I sometimes get that from people whom I’ve only spoken to on the phone. My voice is a tinge more high-pitched than it should be, leading people to envision me as a noodle-armed twerp. But seeing me in person sets the record straight: six feet tall, a hundred and eighty pounds, blond hair, blue eyes, and stronger than most. Back home in Minnesota, I was a typical Scandinavian boy.

  There was no baggage-claim level in the Kusko Airport — only a greasy-haired guy setting suitcases in the corner. Dalton and I walked across the room to retrieve my checked backpack from a stack of luggage.

  “I have to admit, part of me thought you’d back out,” Dalton said. “A few years ago, I hired a young reporter who landed in town and hopped on the first flight home. Never saw him again.”

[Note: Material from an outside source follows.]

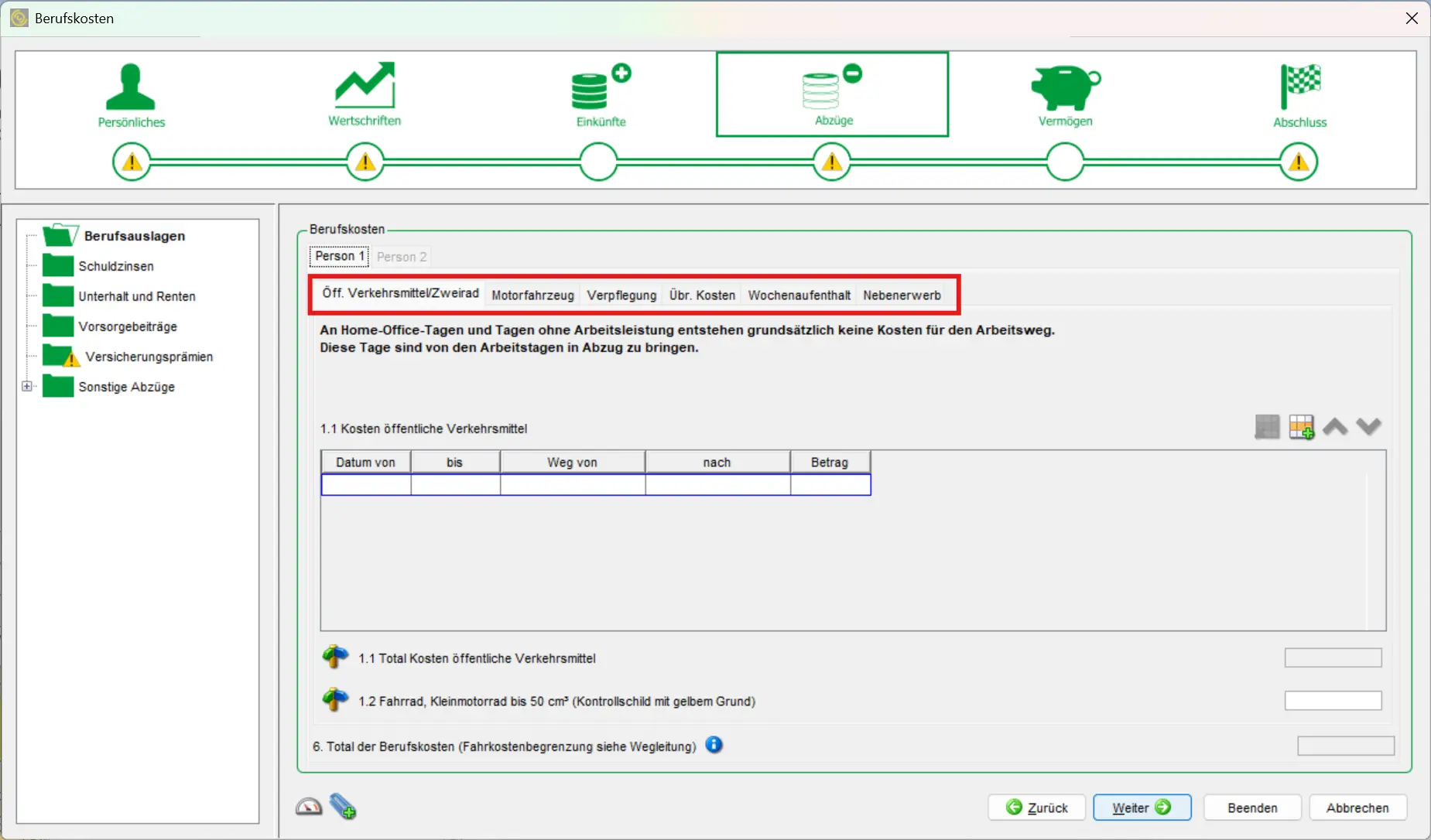This screenshot has width=1431, height=840.
Task: Open the Vermögen piggy bank icon
Action: 1065,87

  I laughed long and loud, as if he’d told me a hilarious joke. “What a pansy!”

  “I know,” Dalton chortled, grabbing the larger of my two backpacks. “Okay, then. A nasty storm is coming and we need to hustle. We’ll stop by the office to crank up the heat so the pipes don’t freeze, then dash home to feed the dogs. Ready?”

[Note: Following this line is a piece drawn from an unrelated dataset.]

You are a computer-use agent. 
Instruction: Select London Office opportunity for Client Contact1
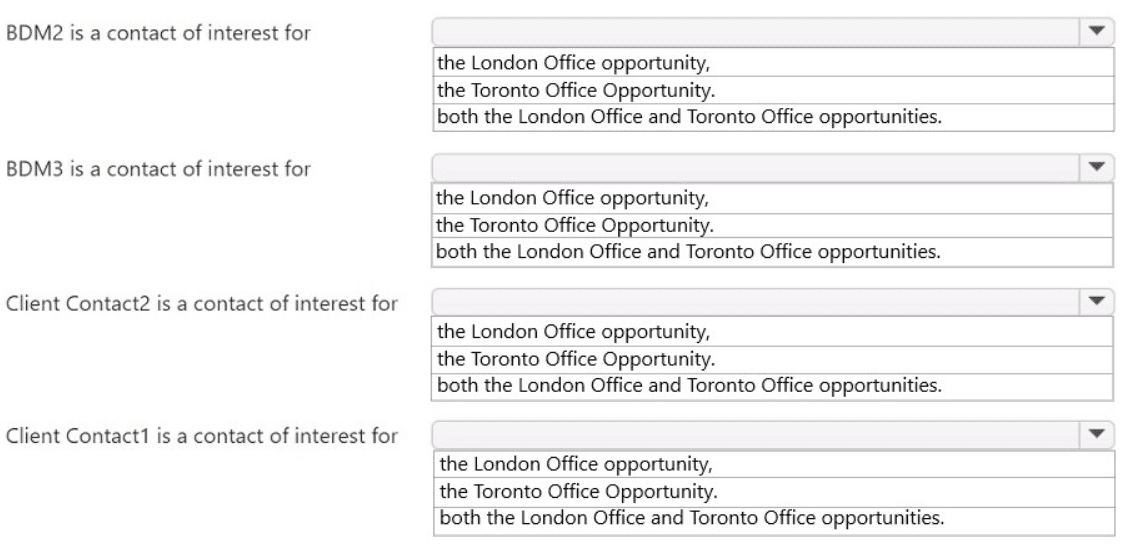tap(773, 464)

  “Yes, sir,” I replied, snatching the smaller backpack. “Let’s go.”

  * * *

  I followed Dalton outside to the parking lot. The bright sun glistened off snow that swirled on the wind around us. I zipped my red wool hunting coat all the way up, pinching my bare neck in the zipper teeth.

  I peered west and saw an apocalyptic wall of gray clouds. Holy shit, I thought but didn’t say.

  “Get used to that,” Dalton said, holding down his stocking cap to keep it from blowing away. “The wind gets hundreds of miles to work up its momentum because it’s so flat out here.”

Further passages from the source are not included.